私が生まれた新潟県出雲崎町は、江戸時代は天領として佐渡島から金を運び入れ、江戸まで運ぶ中継地で、江戸時代のほうが人口が多かったというところです。
母親の実家の寺院は山の中腹にあって、石段を登るのに5分もかかるようなところで、遠方の真正面に佐渡島が見えました。
出雲崎町は良寛和尚(江戸時代後期の曹洞宗の僧侶)の生まれ在所です。良寛和尚は名主の息子として生まれましたが、人付き合いが苦手で、18歳のときに出家して、その後は30年にもわたって全国を旅しながら修行を続けました。その後は故郷の近くの山寺の五合庵で暮らしています。
私は寺院で生まれて、その後は父親の仕事先に行き、3歳(実際には少し前)から小学校に入る前の未就学の期間には親元を離れて、祖父母と暮らしていました。
寺院に住むようになって初めて祖父の住職から渡された絵本には、良寛和尚の手まり歌やかくれんぼ、竹の子の逸話が描かれていました。
竹の子の逸話というのは、五合庵の縁側の床を竹の子が押し上げていることを知って、納屋からノコギリを持ってきたのですが、竹の子を切るのではなく、床を切り抜いて竹の子を伸ばしてやったという話です。
これには続きがあって、それは絵本ではなくて、後に書物で知ったことですが、竹は成長を続けて天井まで届き、今度は竹を切るのかと周りが見ていたら、天井を切り抜いてあげたということです。
雨が降ると水浸しになってしまうのですが、「雨で濡れた床は拭けばよい、竹が雨を浴びて喜んでいる」と語ったといいます。
幼いときに良寛和尚の諸国行脚の話を聞いて、最も長く(約12年)修行したのは備中玉島の円通寺で、そこまで歩いて行ったということを祖父から聞いて感心したものです。
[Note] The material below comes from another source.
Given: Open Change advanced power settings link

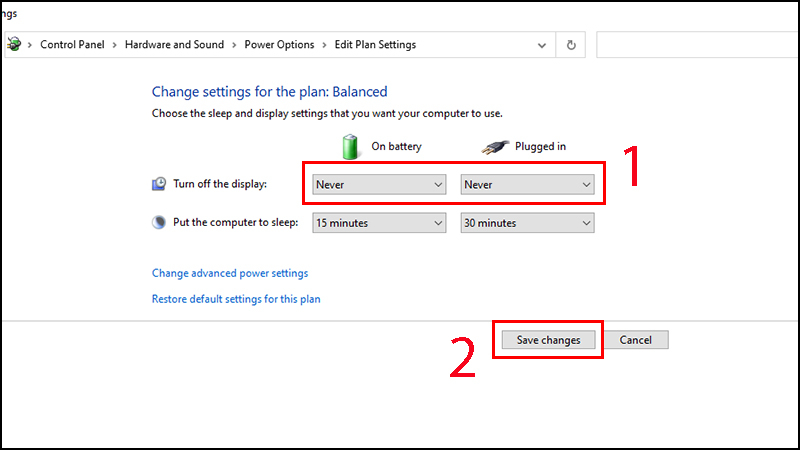Looking at the screenshot, I should tap(230, 273).
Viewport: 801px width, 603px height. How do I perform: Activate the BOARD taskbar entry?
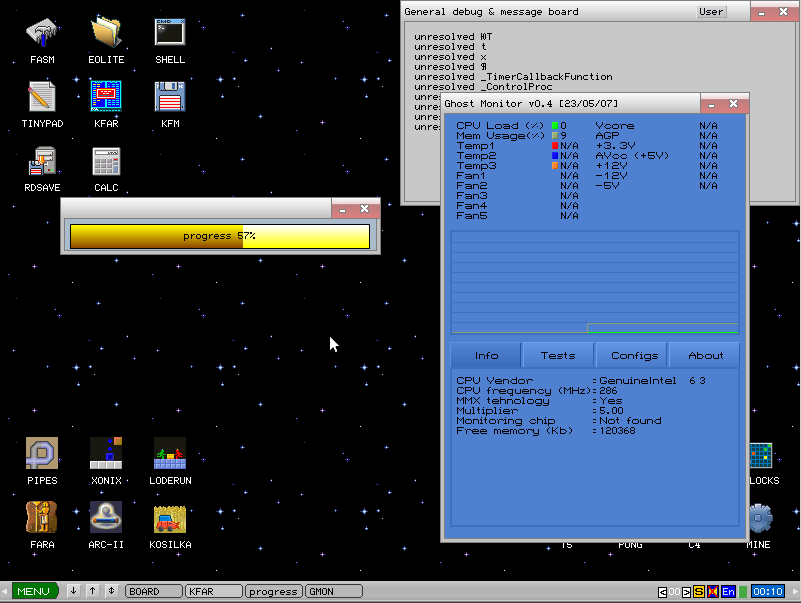(x=152, y=591)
よくよく考えれば当時は歩くしかなかったわけで、出雲崎町から倉敷市玉島までの700km以上の道のりは子ども心には驚きの移動であり、歩くだけでも厳しい修行だと映りました。
良寛和尚の業績を世に広めたのは歌人・詩人にして文学者の相馬御風(ぎょふう)です。新潟県糸魚川市の生まれで、私は中学2年生のときの糸魚川中学校に転校をしたのですが、通学に使っていたバス停の名前が「御風記念館前」で、何度も通っていました。
相馬御風には「大愚良寛」「良寛百考」「良寛を語る」などの著書があり、歌人としては、童謡「春よ来い」、流行歌「カチューシャの唄」が知られています。東京にいたときに親戚縁者が集まる機会があると早稲田大学の校歌(都の西北〜)を歌うのが儀式でした。
早稲田大学に行ったのは誰もいなかったのですが、相馬御風は早稲田大学の校歌の作詞者で、妻が相馬御風の遠縁だったからのことです。
私が学んだ東洋大学は、前身の哲学館として仏教哲学者の井上円了(えんりょう)が開設した私学で、東洋哲学を中心に学ぶことができる珍しい存在でした。私が通っていた時代には文学部インド哲学科がありました(現在はインド哲学仏教学専攻)。
井上円了は、新潟県越路町(現在は長岡市)の真宗大谷派の慈光寺で生まれ、東本願寺留学生として東京大学文学部哲学科で学んでいます。
私の母親の実家の寺院も同じ宗派で、距離にして25kmほどの距離だったので、子どものときに住職の祖父と一緒に訪ねたことがあります。そのときには井上円了の話をされても何も理解はできなかったのですが、後になって大学選びをするときに縁を感じたところがあります。
そして、大学では図書館に通い、山のようにある蔵書の中から、良寛和尚、相馬御風に関する書籍を好きなだけ読ませてもらうことができました。